2.3. Convolutional Recurrent Neural Network

The convolutional recurrent neural network (CRNN) structure has been well studied in the second generation of ANNs. The convolution operation in the ANNs usually acts as a spatial visual feature extractor that assumes features are in different levels of hierarchy. The recurrent structure introduces memory to the network and an ability to deal with sequential data dependently.

A significant design of the CRNN structure is the ConvLSTM structure (Shi et al., 2015) that was initially designed for forecasting precipitation. By replacing the general gate activation by the convolutional operation, the network is able to exploit an extracted 3D tensor as the cell state. The ConvLSTM was also evaluated on the moving MNIST (Srivastava et al., 2015) dataset and was shown to successfully separate the overlapping digits and predicted the overall motion with a high level of accuracy.
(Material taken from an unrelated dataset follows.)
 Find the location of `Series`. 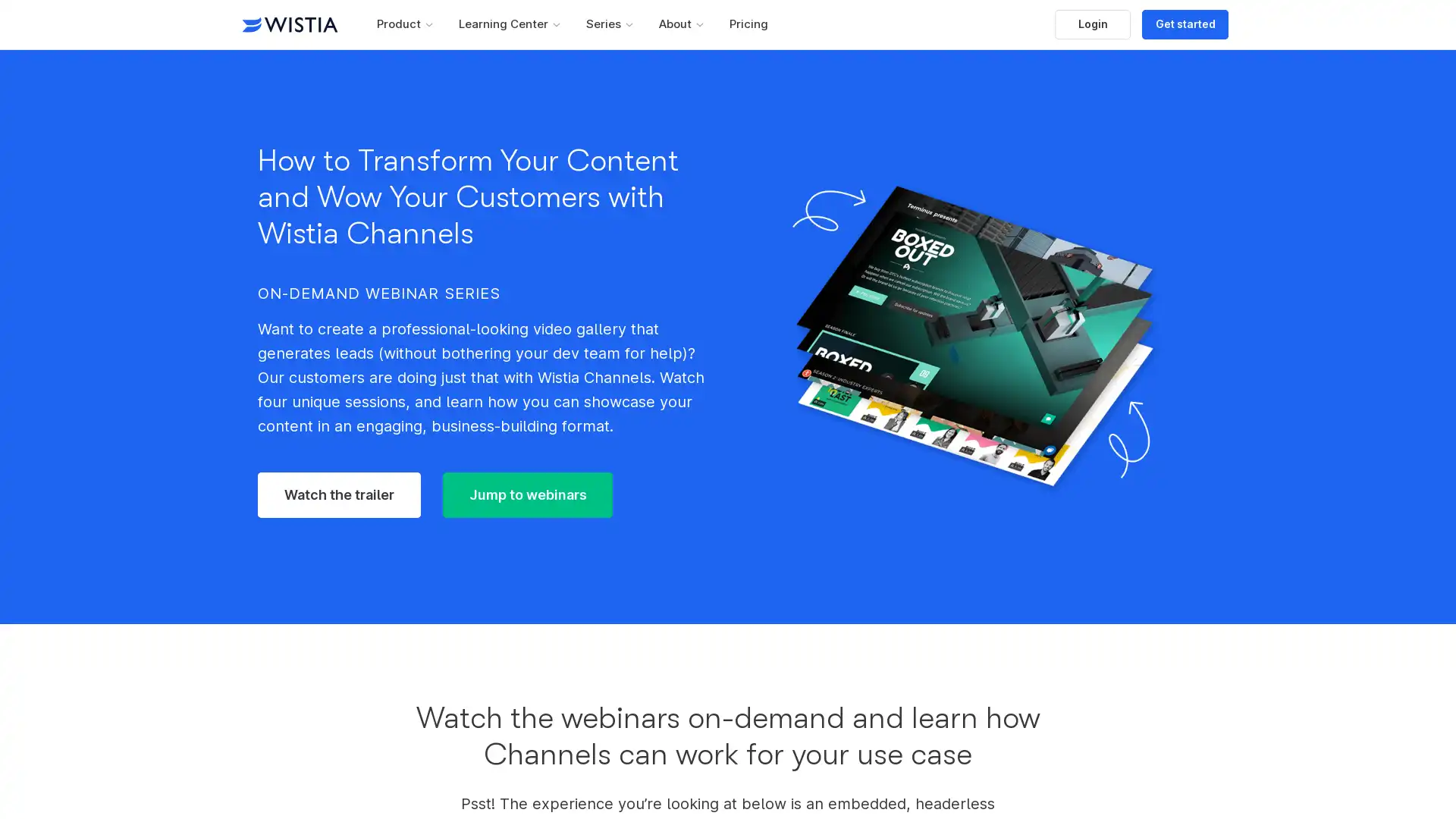

Series is located at coordinates (608, 24).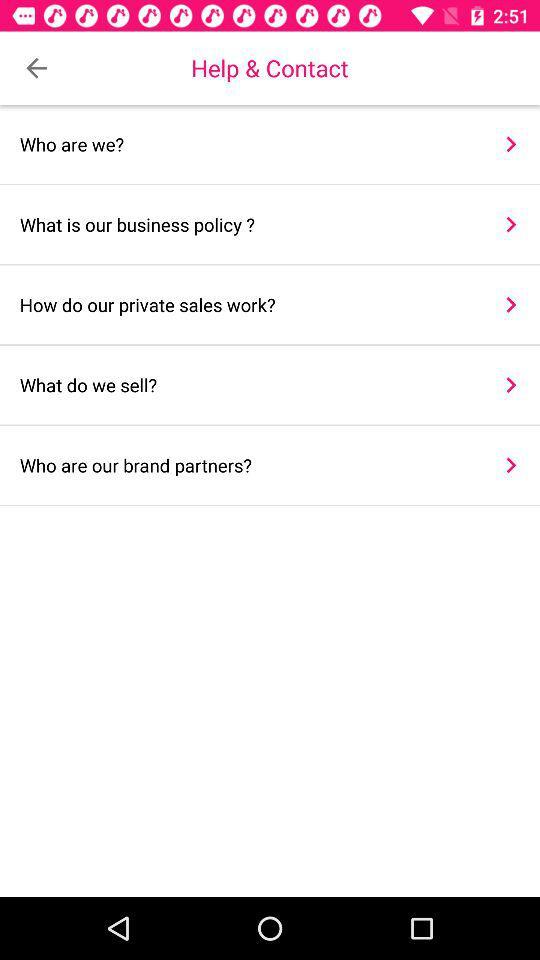  What do you see at coordinates (511, 384) in the screenshot?
I see `item above who are our` at bounding box center [511, 384].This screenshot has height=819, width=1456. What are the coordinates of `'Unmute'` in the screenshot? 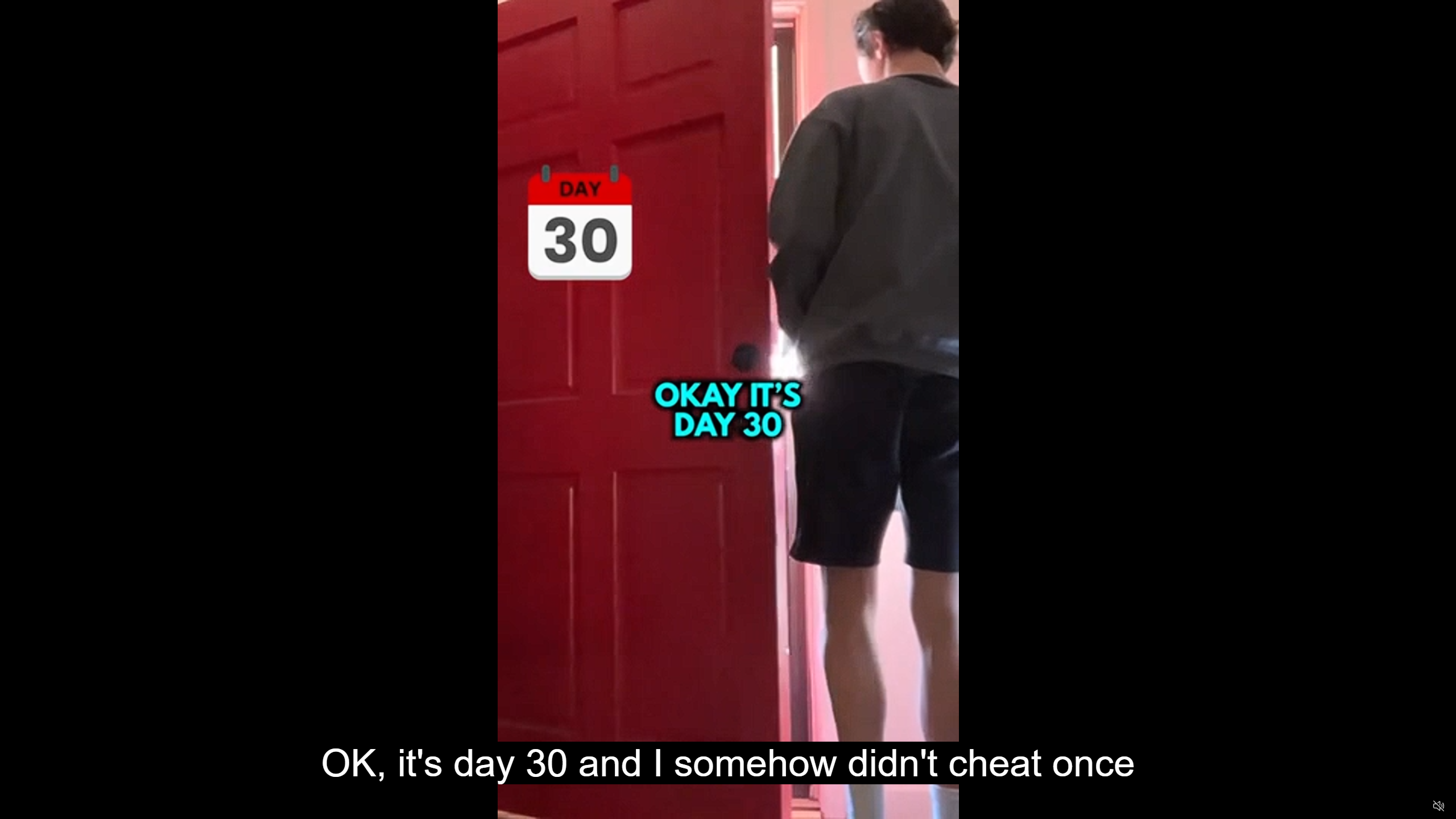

Another CRNN structure, CNN-LSTM, concatenates a CNN and an LSTM to formulate a collaborative network. The LSTM in the structure is placed behind a pretrained CNN that directly takes the output feature vector from the CNN as the input sequence. The implementation of this structure however is highly dependent on a well pre-trained CNN that was designed for the interest as the feature extractor. The CNN-LSTM has been proven to be powerful in many application domains such as acoustic scene classification (Bae et al., 2016), emotion recognition (Fan et al., 2016), action recognition (Wang et al., 2017) etc.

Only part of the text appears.